Now that I've gotten used to the camera, I've turned my attention to evaluating the HP Envy itself. After a few days of use, I can tell you... it is pretty sweet. The 13-inch version I have does have a smaller screen than I'm used to, but it's lightweight and the form factor is elegant, very much Macintosh-like. I'd love to have a moment to buy an external monitor for the unit but I can tell a free moment is just not going to happen this week. I was wrong about the Internet plug. The Envy does actually come with a USB ethernet port. However, I really want that VGA or digital monitor jack. Plenty of people seem happy to bend their head down for hours but you're supposed to have a monitor at eye-level as you're comfortably sitting. That, of course is true of all laptops.

The computer is fast, fast enough that any task I throw at it, it can do immediately. I hate waiting! Editing video hasn't been a problem, even on a small screen, and now that I'm "in the groove" with how to properly use the camera, I can chop out a good scene in 2-3 minutes, just what I need. The Keyboard is great as well. My IBM Lenovo Thinkpad has the keys all mashed together and it's easy to mistype. My new HP Envy (which I'm going to have to give away on Sunday!) has space in-between the keys, the feel when you depress them is perfect and it's really the first laptop keyboard that I've enjoyed using. I have big hands (I'm 6'4") and typically I yearn for an external keyboard.

I can definitely vouch that Windows 7 is worth the upgrade from Vista. The best thing about it is that it's simpler without being scrambling-how-everything-works simpler. And it boots quickly. I could really get used to not sitting idle for 5 minutes every time I launch the machine.

There are also only two USB ports, and I can tell the attitude is not to rob the unit of features, but to suggest that a laptop can come in many pieces. If I want more USB ports, I can buy a USB switch. If I want a DVD drive, I can carry it or not, and the HP Envy comes with one. This is unlike my Thinkpad or many other units that cram on the features. My Thinkpad has over 100 keys on its keyboard, 2 VGA monitor plugs (one on the docking station), and even a modem jack, for crikey's sake. The Envy has only 82 keys. No wonder it's easier to use. I'm sure there's a way to access "scroll lock" if I really need it, but does it really have to be a separate button on a laptop this small? No.

So the idea of the HP Envy seems to be simplicity, another feature that makes it Macintosh-like, and it really seems to work! I'll review the machine more later in the week.

It was a good day. My dad came out to help and we got more people than ever willing to go on video... I would say half rather than previously a third being brave enough. I recorded a question from a founder of the band "Boston", a homeless man, a gaggle of schoolkids who all wanted to ask more than one question, a 6-year-old girl with so much energy she couldn't stop jumping with excitement, and an 84-year-old World War II veteran who writes books and still wears his medal.
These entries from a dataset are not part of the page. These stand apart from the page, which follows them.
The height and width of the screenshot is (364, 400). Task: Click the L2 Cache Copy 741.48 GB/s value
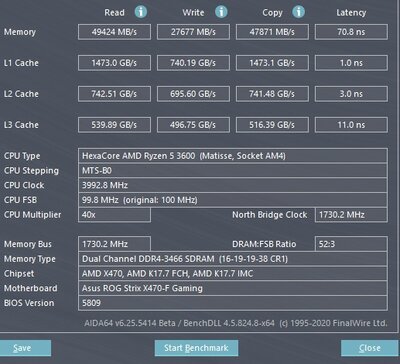(x=272, y=94)
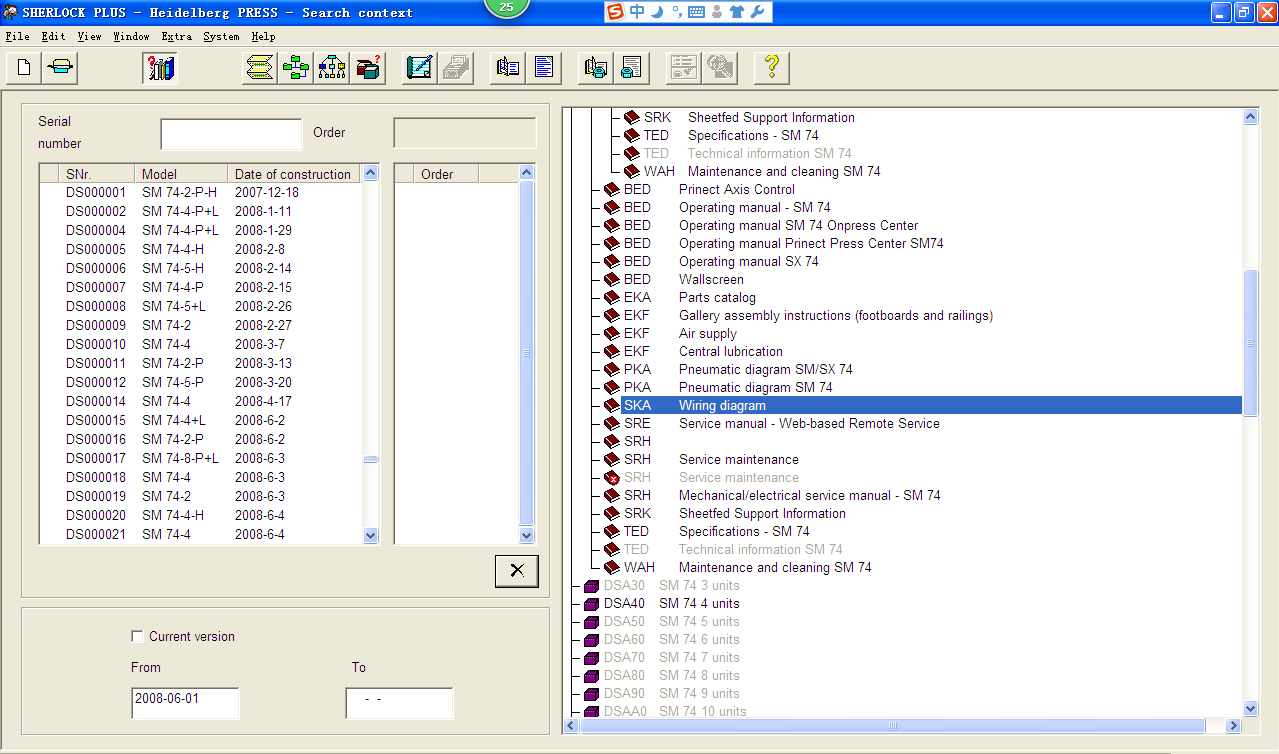The height and width of the screenshot is (754, 1279).
Task: Click the blank new document toolbar icon
Action: click(x=24, y=68)
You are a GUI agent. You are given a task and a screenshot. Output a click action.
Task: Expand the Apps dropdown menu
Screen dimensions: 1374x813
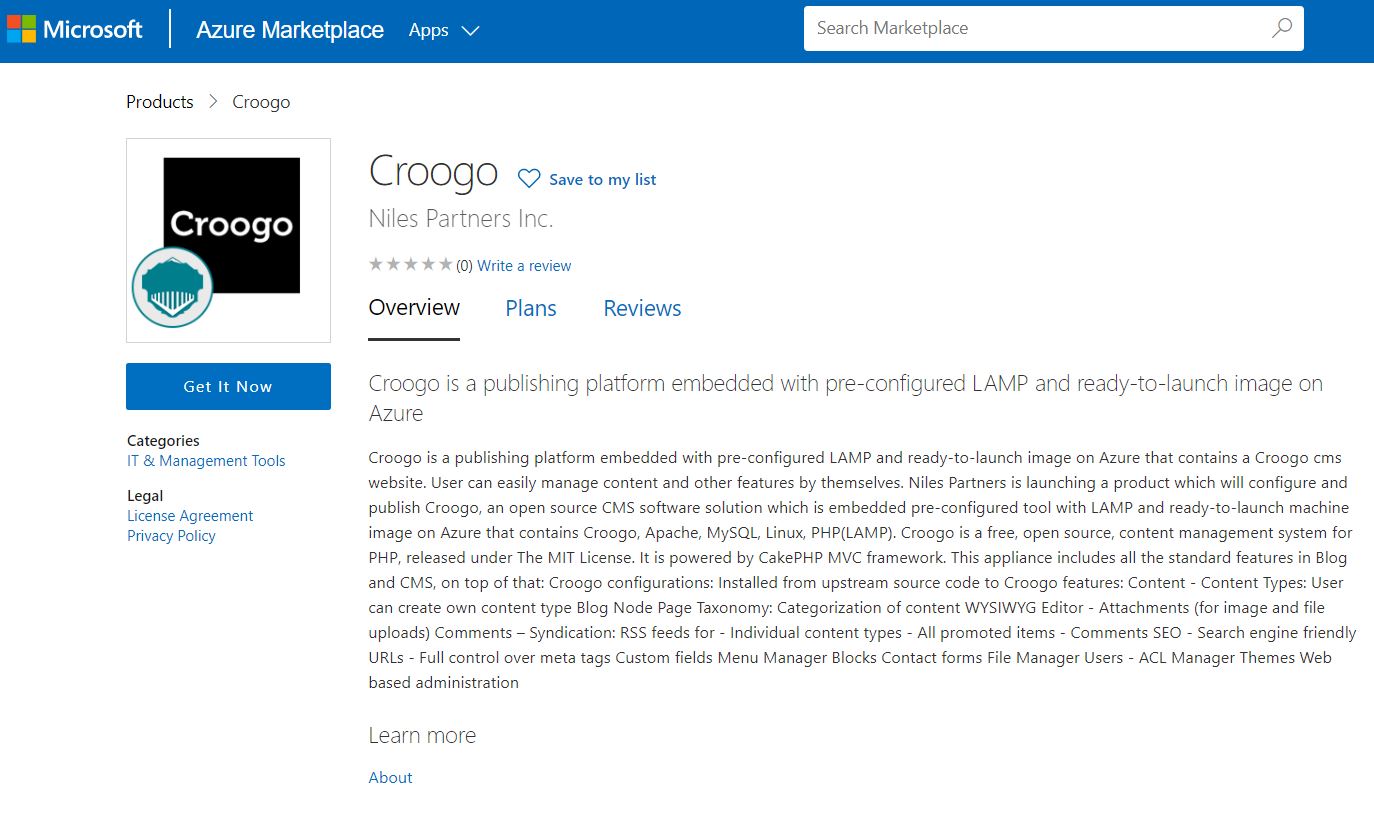[x=444, y=30]
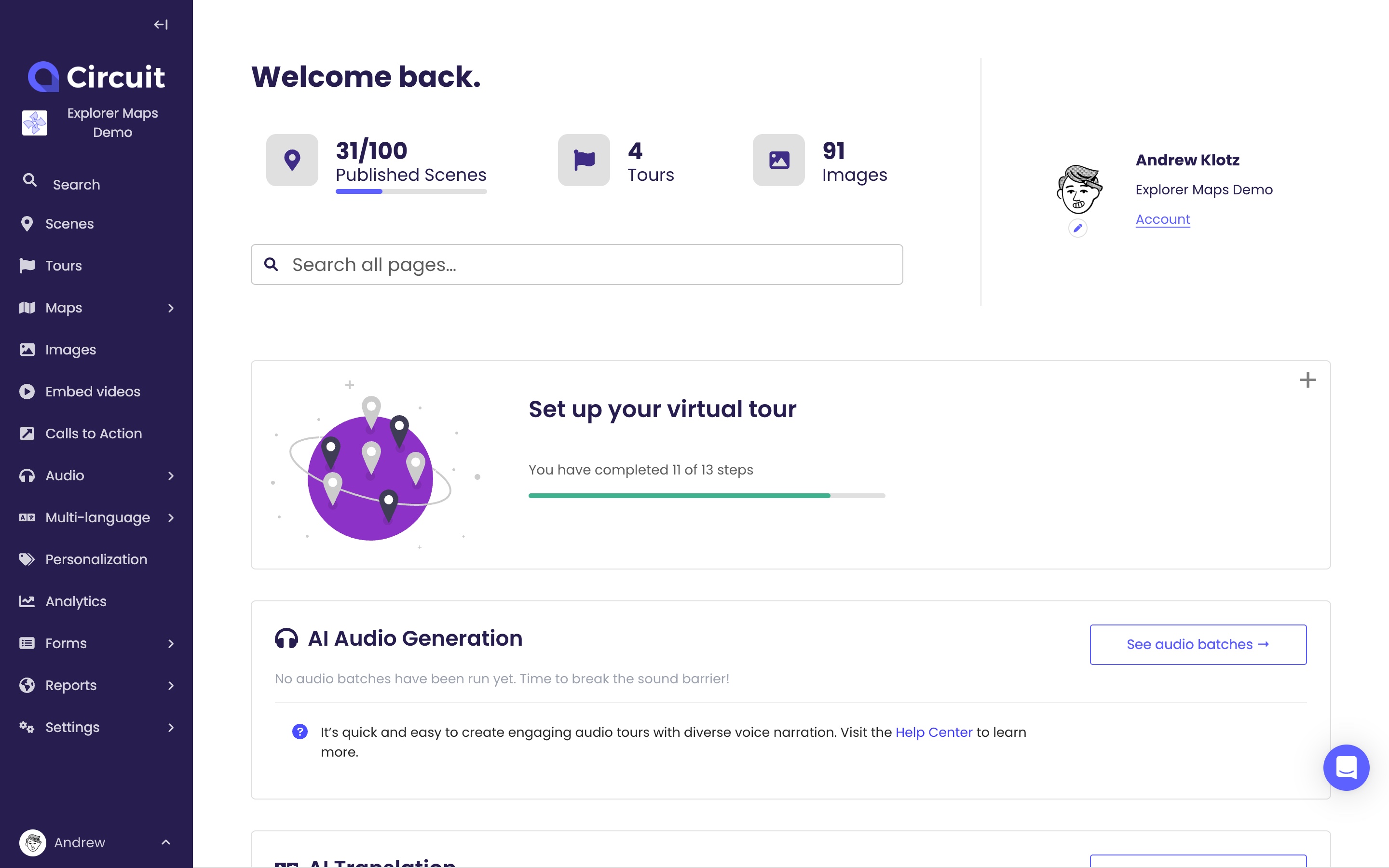
Task: Click the setup steps progress bar
Action: tap(707, 495)
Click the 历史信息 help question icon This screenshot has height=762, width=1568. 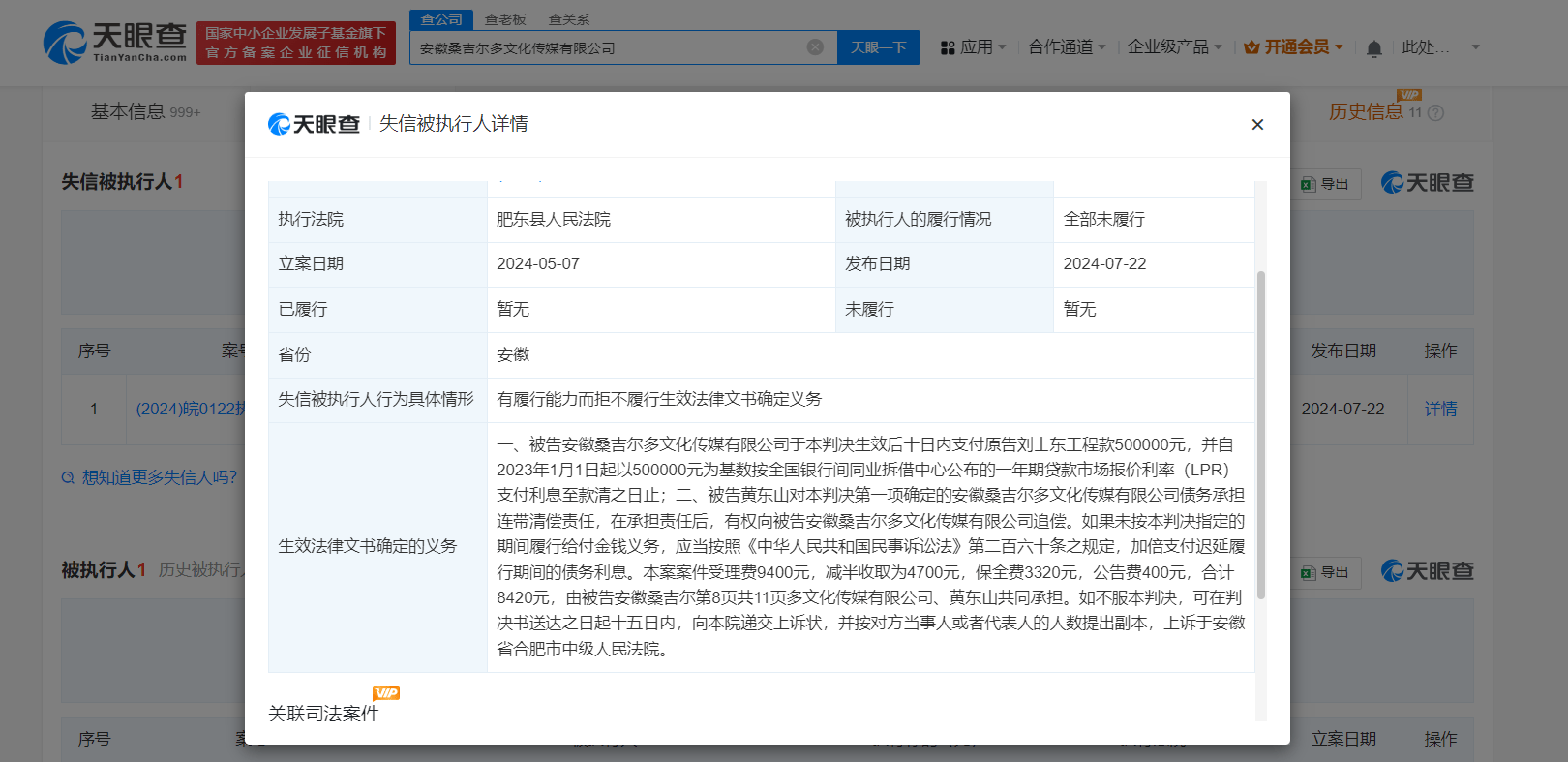(1436, 113)
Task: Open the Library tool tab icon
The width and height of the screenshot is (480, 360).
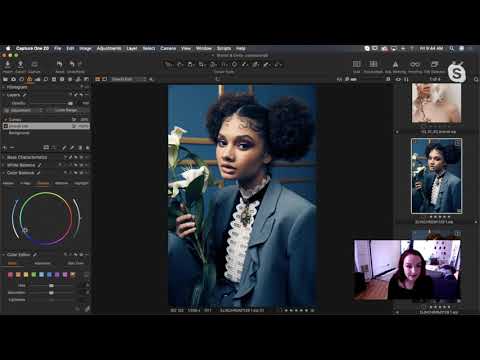Action: click(x=5, y=79)
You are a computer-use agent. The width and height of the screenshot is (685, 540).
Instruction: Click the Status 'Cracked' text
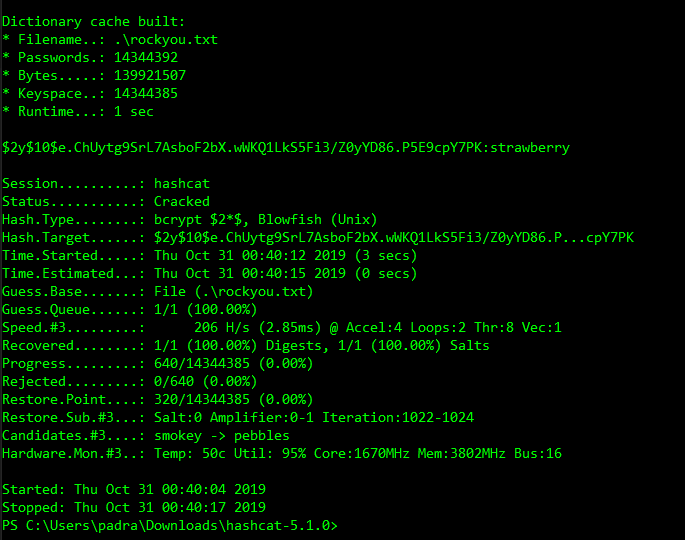(x=181, y=201)
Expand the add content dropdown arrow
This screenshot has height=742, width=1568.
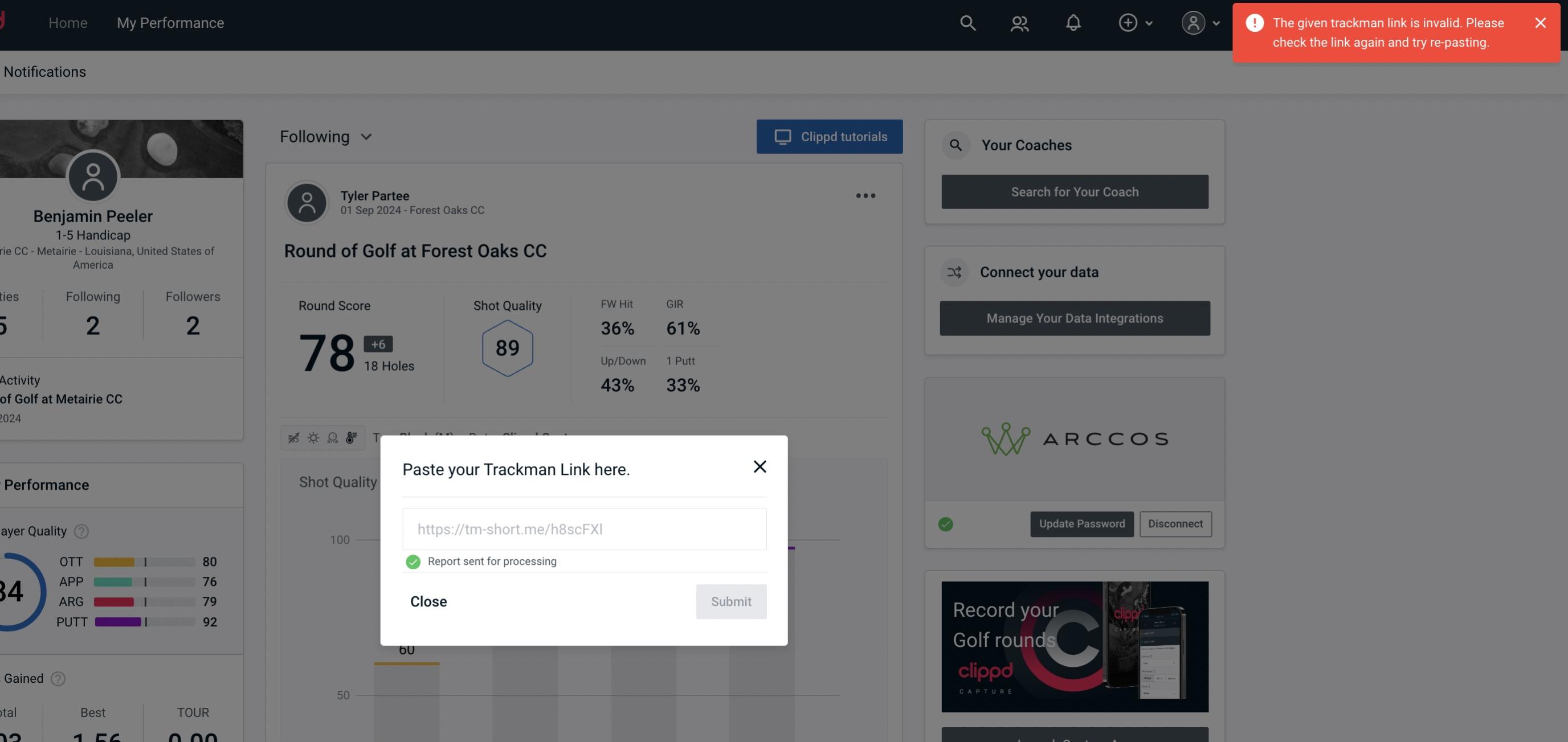[x=1149, y=22]
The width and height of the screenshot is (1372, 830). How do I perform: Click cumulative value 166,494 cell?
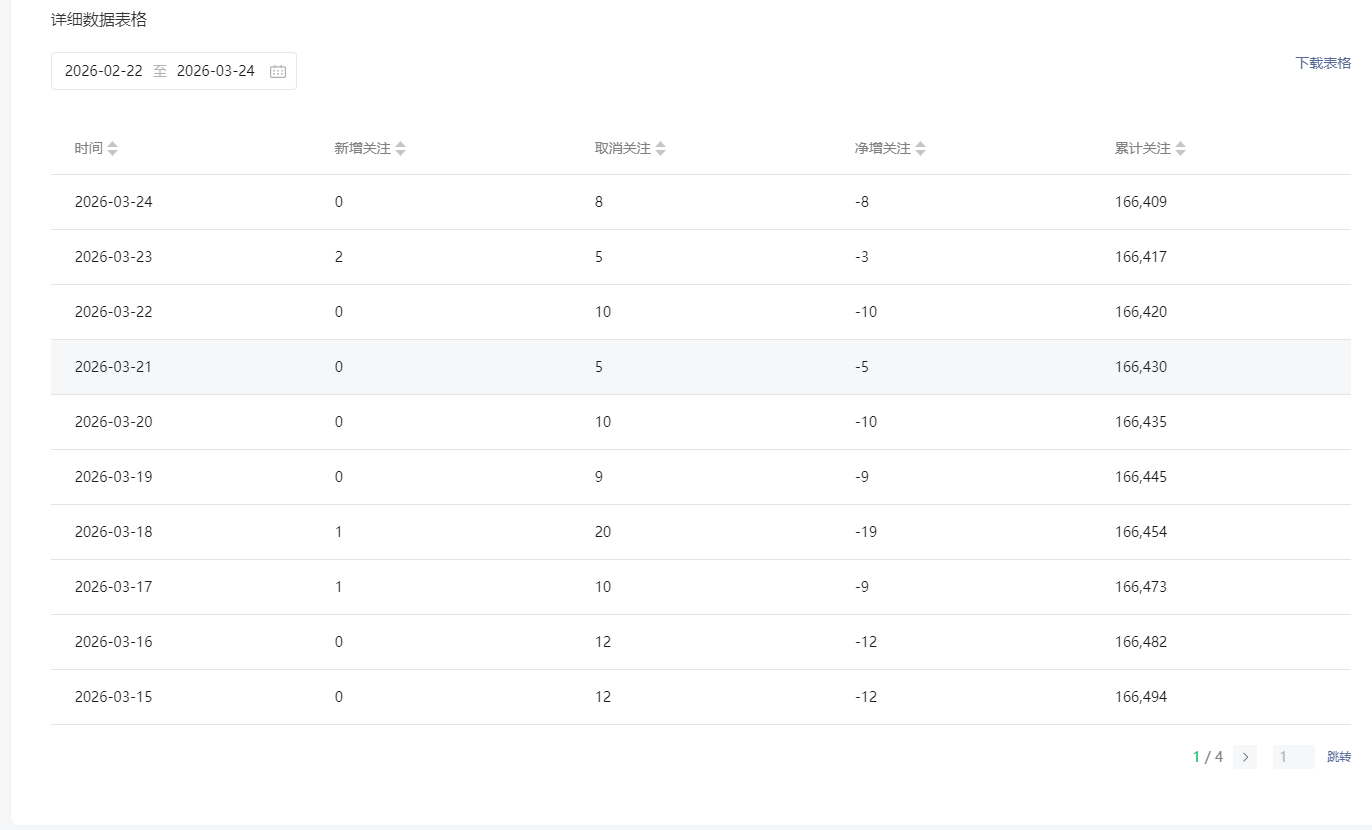pyautogui.click(x=1141, y=697)
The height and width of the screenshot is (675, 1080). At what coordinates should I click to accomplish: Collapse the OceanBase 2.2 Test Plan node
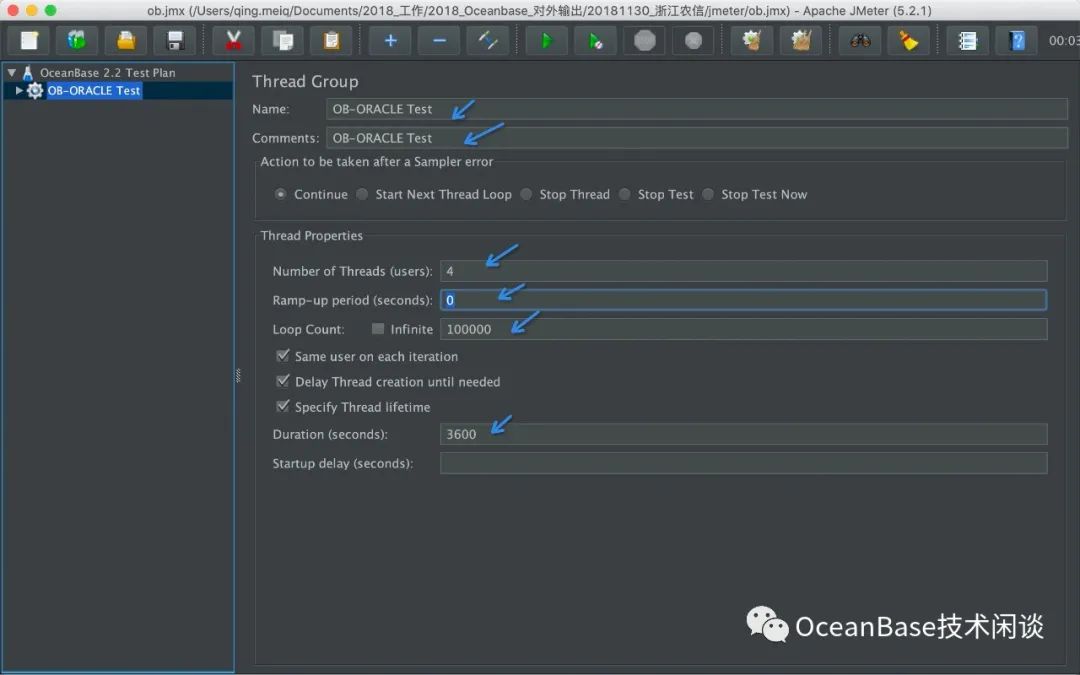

The most difficult part of the day was the end, as I was unable to drum up a volunteer to help me take down the installation. Most of it's fairly lightweight, but the Wheel itself, an upright cylinder in two halves, is definitely a two-person job. So, I left it there overnight.

Of course, I've done that before. Wheel Questions was installed in Harvard Square 24-hours-a-day from June through October. But it was part of a huge canopy and installation that would be trouble to steal. Just the Wheel by itself... well, this morning I'm anxious to get out and discover that it's still there.

Lots of people have been excited about winning the HP Envy laptop! Put your name in to enter by subscribing to this blog.

I had a great time today in Harvard Square, right next to Harvard University. We had the best location in the best "city square" in all of Cambridge, right next to the subway entrance. Several thousand people walked by in the limited time between 10:30am and 3:30pm that Wheel Questions was open.

Harvard Square is a curious mix of the young, the old, the townies, and students. As we were setting up, some students were doing a survey as a class project to see who liked Craisins, the Cranberry Raisins. Some homeless people expressed an interest, some eloquently, and one in a drunken state where he mistook my hammer for a weapon. Several tourists stopped by to chat. Someone recorded a question on video with her sister dictating the question by cell phone.

A blind woman asked me to help her find her way, so I escorted her for 15 minutes and later she returned and asked a question on camera! And Iearned how to park in Harvard Square for "free": get a parking ticket. Then it's free all day until it's time to pay the ticket, that is. When the event got rained out, I was able to grab a few volunteers to help me close it down without much damage.

I'm definitely learning some things about doing this promotion. I started off by wanting 5-second segments where people simply asked a question. Well, people are interacting with me before and after asking their question, and it's strange-flavored to chop out a question without any context. Leaving in some of their interaction with me before and after the question I think is smoother.

I'm also sensing that video is not going to replace handwritten questions. Only a third of the people are brave enough to appear on video (or they dream about being famous). The two types are working differently as well. Handwritten questions can be deeper and more serious. The people who ask deeply personal questions or truly sad ones tend to want to write them and be anonymous.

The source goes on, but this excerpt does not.